Please retype the records from the line with "Find the location" through the end of the records, both ends included, and leave the pictures out.
╔══
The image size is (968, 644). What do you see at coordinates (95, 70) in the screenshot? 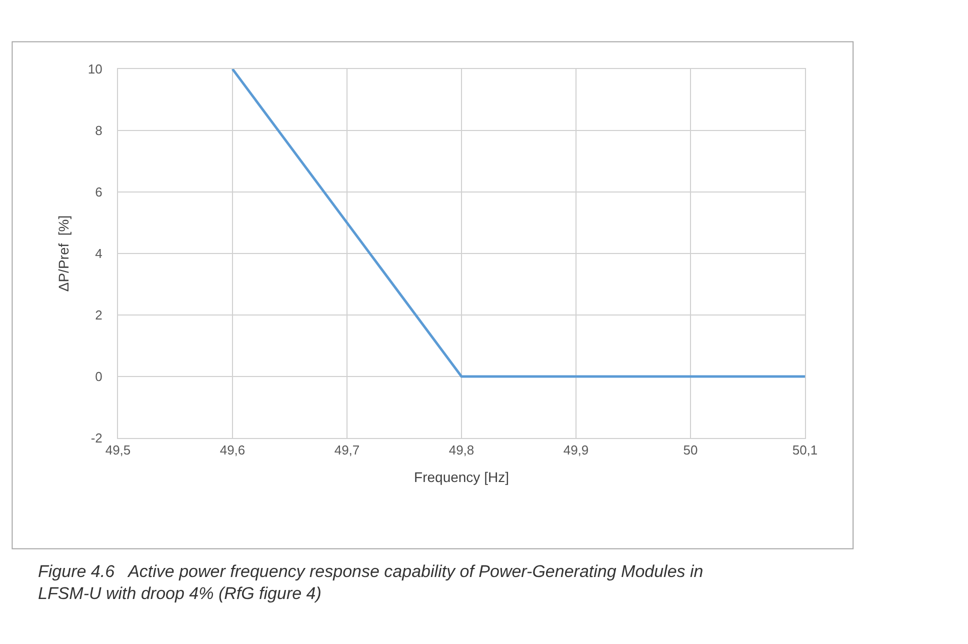
I see `y-tick-label: 10` at bounding box center [95, 70].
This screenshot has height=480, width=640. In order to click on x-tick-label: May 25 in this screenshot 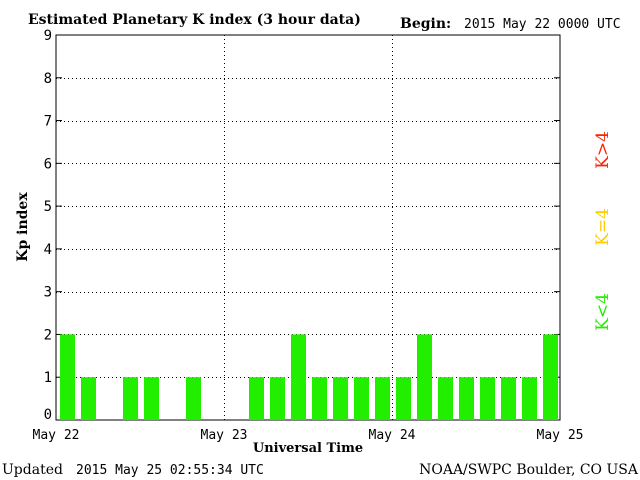, I will do `click(560, 436)`.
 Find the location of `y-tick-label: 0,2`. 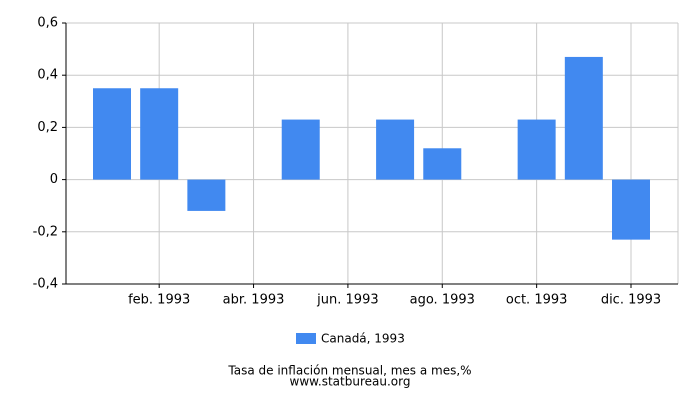

y-tick-label: 0,2 is located at coordinates (48, 128).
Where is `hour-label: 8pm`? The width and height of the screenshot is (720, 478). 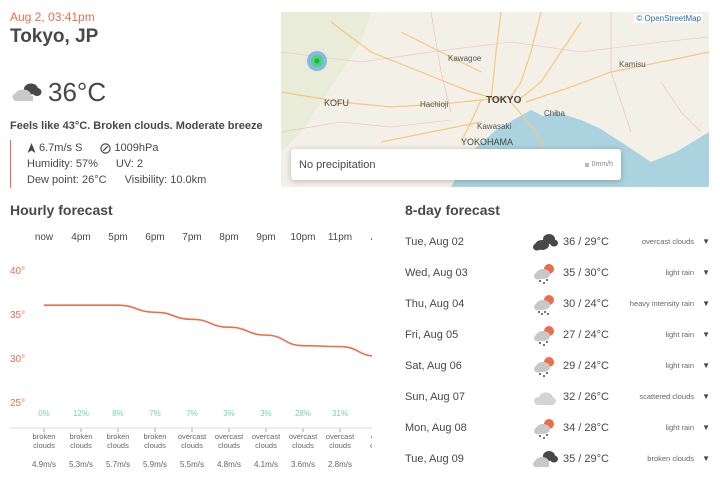
hour-label: 8pm is located at coordinates (228, 238).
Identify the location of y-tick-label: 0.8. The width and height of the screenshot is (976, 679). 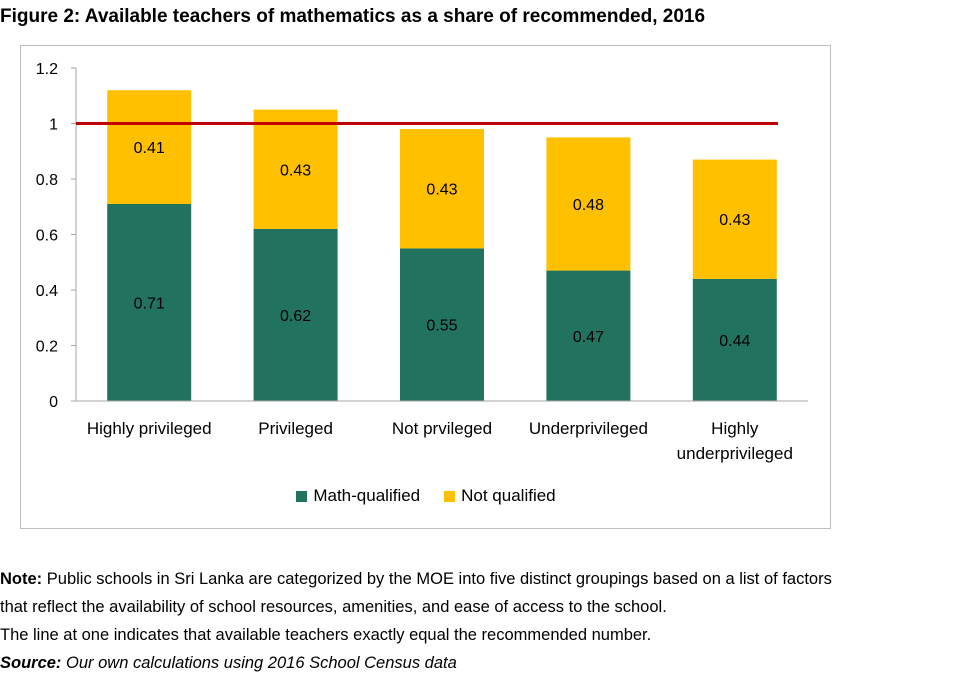
(47, 180).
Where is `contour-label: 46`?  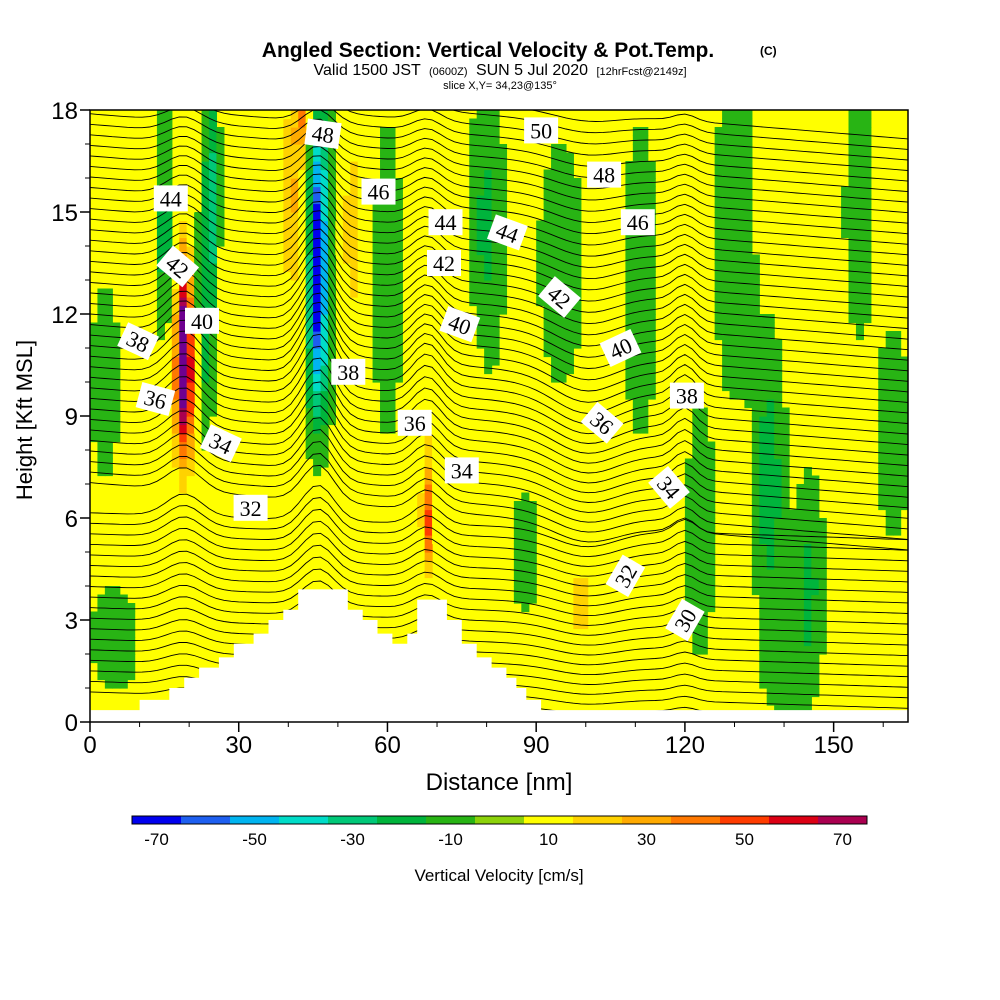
╚══
Answer space:
 Find the location of `y-tick-label: 0,2`. 

y-tick-label: 0,2 is located at coordinates (48, 128).
Where is `hour-label: 8pm`? The width and height of the screenshot is (720, 478). 
hour-label: 8pm is located at coordinates (228, 238).
Identify the location of y-tick-label: 0.8. The width and height of the screenshot is (976, 679). 
(47, 180).
Where is `contour-label: 46`?  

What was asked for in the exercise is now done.